ISLAMABAD.: Foreign Minister Shah Mehmood Qureshi on Sunday arrived in Colombo to extend a formal invitation to the newly-elected Sri Lankan president to visit Pakistan on behalf of President Arif Alvi and Prime Minister Imran Khan, officials here said.
“Qureshi will not only meet his Sri Lankan counterpart but also call on President Gotabaya Rajapaksa and Prime Minister Mahinda Rajapaksa today (Monday),” officials added.
Although, a statement issued by the Foreign Office did not say, but The Express Tribune has learnt through diplomatic sources that the main purpose of Qureshi’s visit was to extend a formal invitation to the Sri Lankan president to visit Islamabad.
Gotabaya was the former Sri Lankan defence secretary and considered close to Pakistan because as any army officer, he was trained in Pakistan. Also as defence secretary, he oversaw the end of 26-year-long Tamil militancy a few years ago. Pakistan was instrumental in helping Sri Lanka to defeat Tamils.
Gotabaya’s victory was seen as a blow to Indian and western countries which were backing his political rival Sajith Premadasa to win the polls. The reason India was upset with Rajapaksa’s victory was that he was pro-China and close to Pakistan.

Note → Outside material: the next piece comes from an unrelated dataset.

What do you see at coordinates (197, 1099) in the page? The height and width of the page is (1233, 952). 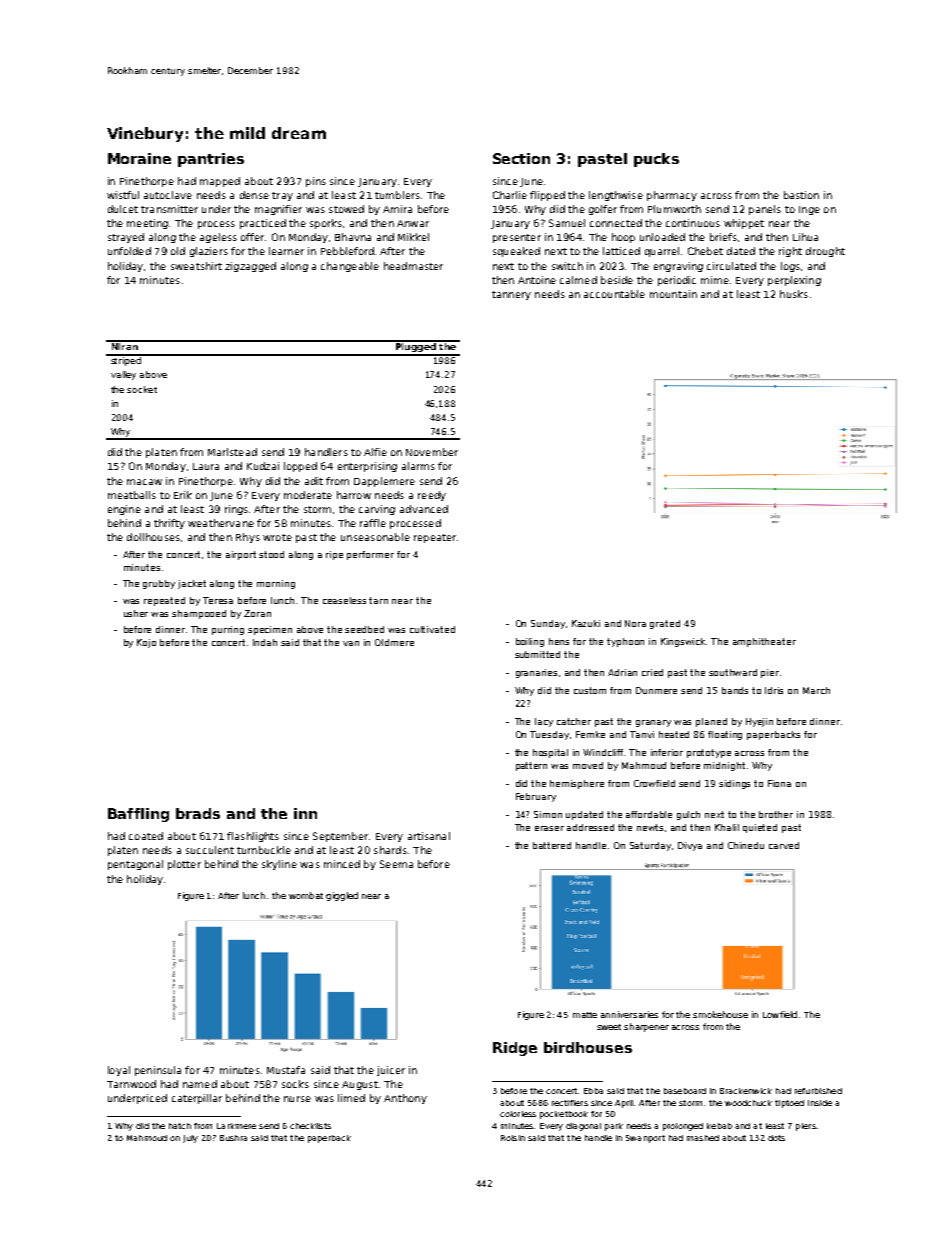 I see `caterpillar` at bounding box center [197, 1099].
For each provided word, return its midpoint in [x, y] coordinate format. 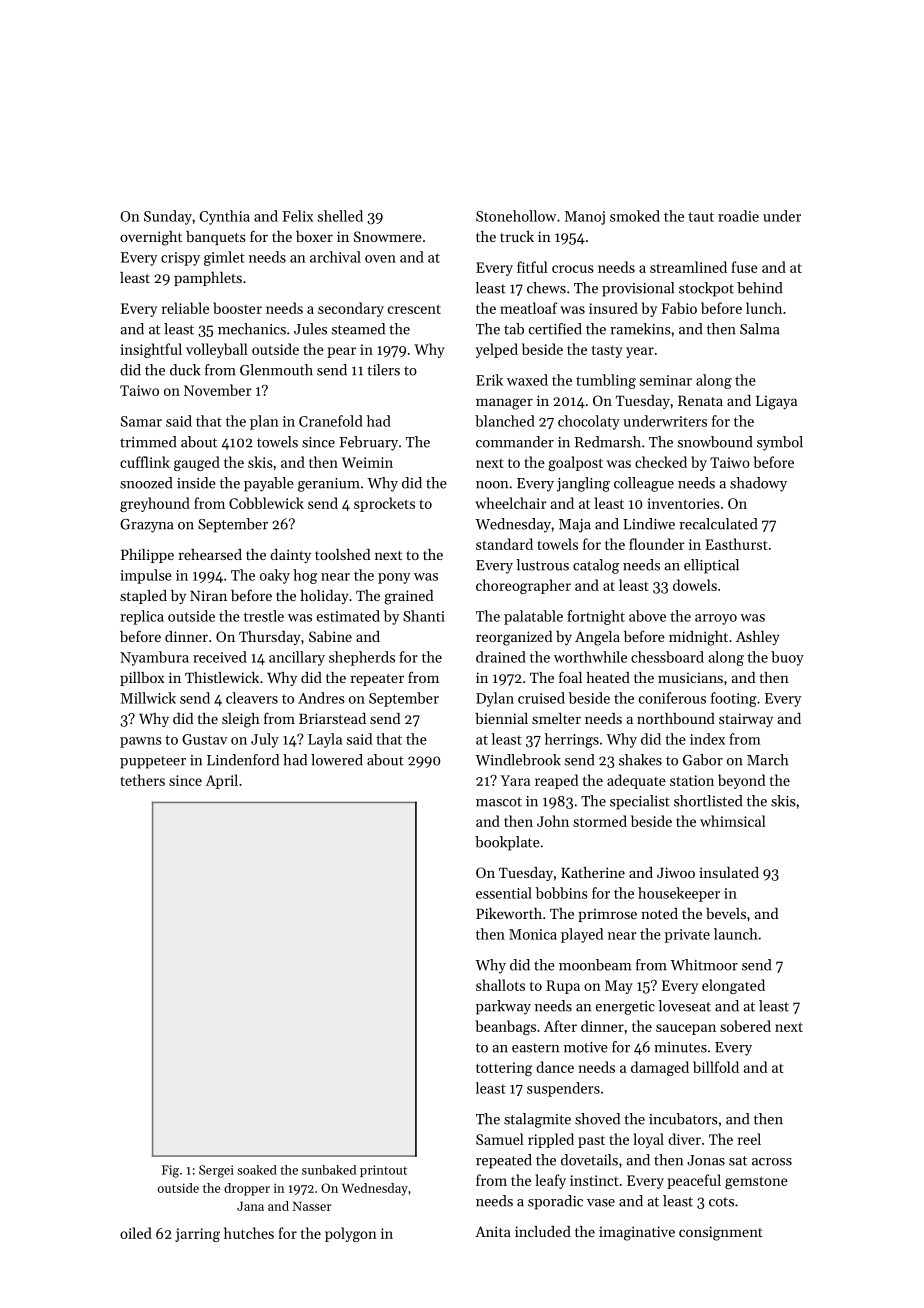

In 2015, Gotabaya’s brother Mahinda Rajapaksa accused Indian RAW and certain western powers of defeating him in the presidential elections. Mahinda remained Sri Lankan president from 2005 to 2015. He now returned to power but as the prime minister, meaning Rajapaksa’s family took full control.
Sensing the situation, India is now trying to mend fences with the Rajapaksa family. The day Gotabaya won the polls, India dispatched its foreign minister to Sri Lanka to invite the new president. Last week, Gotabaya visited New Delhi and met Prime Minister Narendra Modi.
In an interview with the Indian newspaper, Gotabaya said the main concern of India was his close ties with China and Pakistan. He, however, added that India “need not to worry about his relationship with Beijing and Islamabad”.
Diplomatic sources said the Modi government announced certain investment projects in Sri Lanka in an effort to woo the new president.
Observers, however, were of the view that Modi’s belated overtures were unlikely to make any difference since the trust deficit between the Rajapaksa family and India was not going to be bridged so soon.
For Pakistan, Gotabaya’s election is a positive development since the previous government was pro-India.
Meanwhile, Foreign Minister Qureshi, soon after arriving in Colombo, told reporters that he came here with a special message from the Pakistani president and PM for the Sri Lankan leadership.
He said he would deliver letters written by the Pakistani president and the PM for their Sri Lankan counterpart.
Although, he did not say but the letters were carrying formal invitation to the Sri Lankan president to visit Pakistan.
Earlier, a statement issued by the Foreign Office said, “Pakistan and Sri Lanka enjoy close, cordial ties based on mutual trust and understanding.
“The bilateral relationship is broad-based and multifaceted, covering diverse fields, including political, trade, commercial, defence, people-to-people contacts, and cultural exchanges. High-level visits are a regular feature of Pakistan-Sri Lanka relations.”